From the passage below on director Gore Verbinski, list every filmmaker it names besides Verbinski himself.

▸ **Document excerpt**
>>>>
Director Gore Verbinski is a filmmaker I want to like more than I actually do. Once a director of ‘90s punk rock music videos, and Budwiser ads featuring frogs, Verbinski has been described as Terry Gilliam with commercial sensibilities (I can’t recall who to credit this to unfortunately). His intricate, baroque styles owe a bit to decorative horror maestros of days past like James Whale and Mario Bava, while his quirky camera work recalls Barry Sonnenfeld and Tim Burton. Everything about this CV implies that he should be a personal favourite, yet I’ve found most of his films empty and boring. His Pirates of the Caribbean sequels unfortunately (possibly unfairly) overshadow the rest of his career with their insipid (though occasionally, admittedly inspired) excesses, and I will admit that The Ring is the only one of the seemingly unstoppable number of Hollywood J-Horror remakes to best its predecessor, but in many ways his feature debut, Mouse Hunt, is still his most successful work. Mouse Hunt sets out to do one thing – rip off the Home Alone model with a mouse in place of a child – and it does it with breathtaking efficiency. Mouse Hunt is also a sort of live action cartoon, as are large swaths of the Pirates of the Caribbean films and The Mexican, so Verbinski’s final shift over to official, 100% animated features seems not only logical, but entirely welcome.
<<<<
▸ **Data lines**
>>>>
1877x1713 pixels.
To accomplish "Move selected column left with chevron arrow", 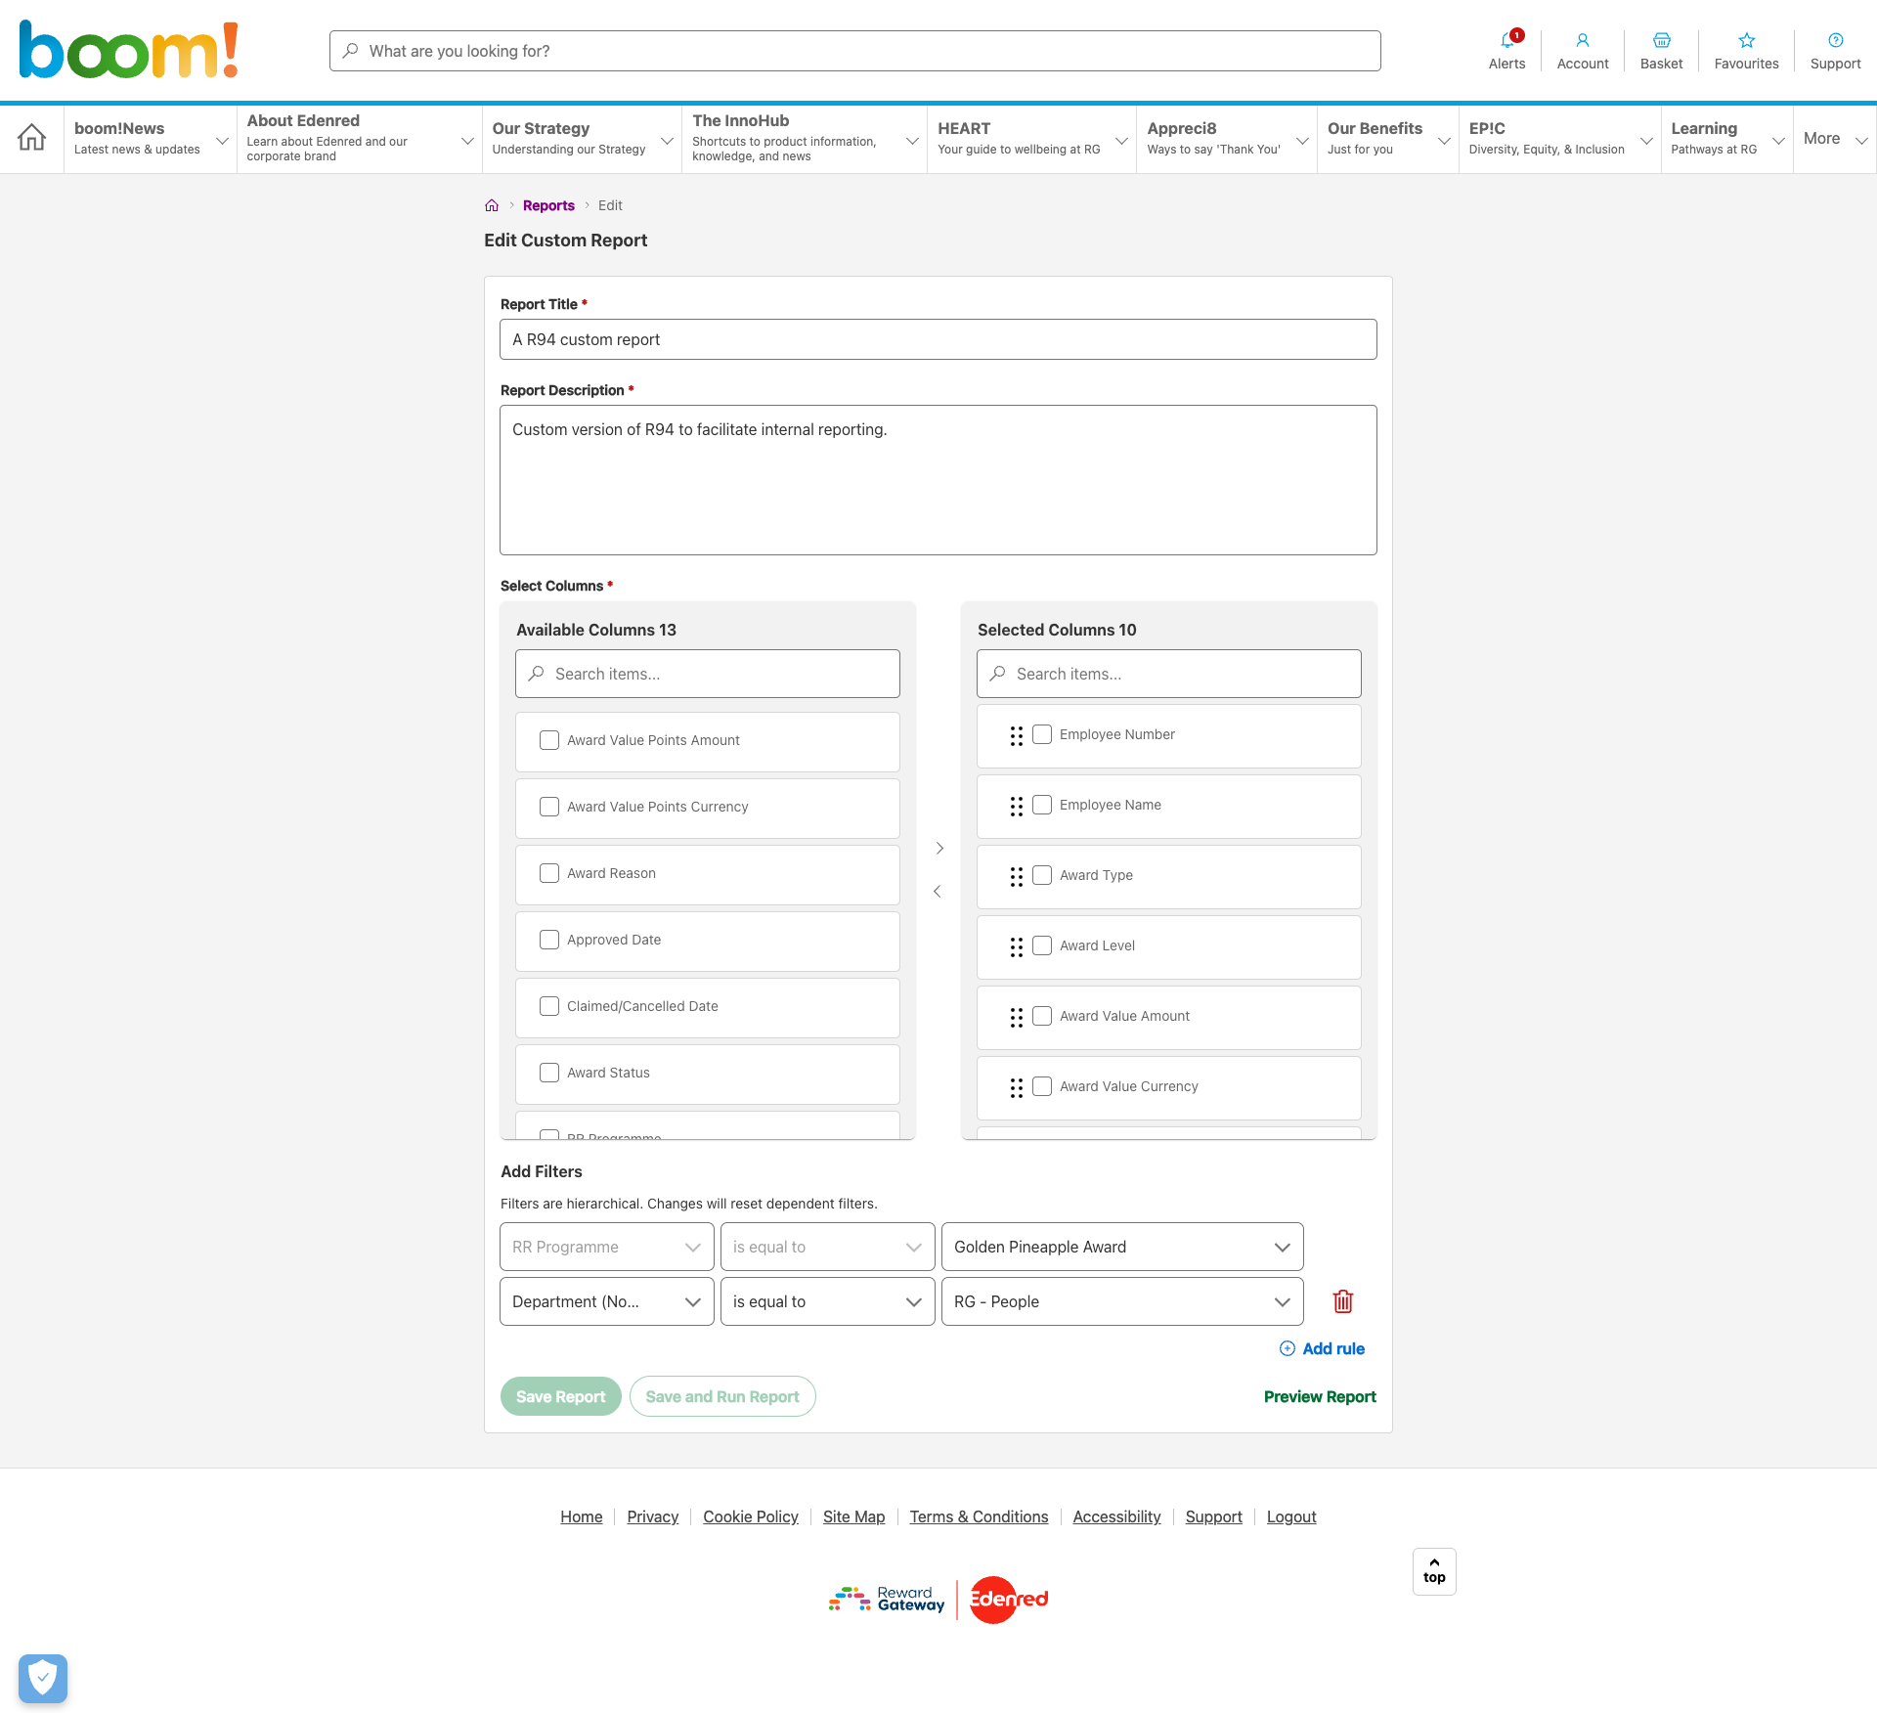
<<<<
▸ **Full solution**
Terry Gilliam, James Whale, Mario Bava, Barry Sonnenfeld, Tim Burton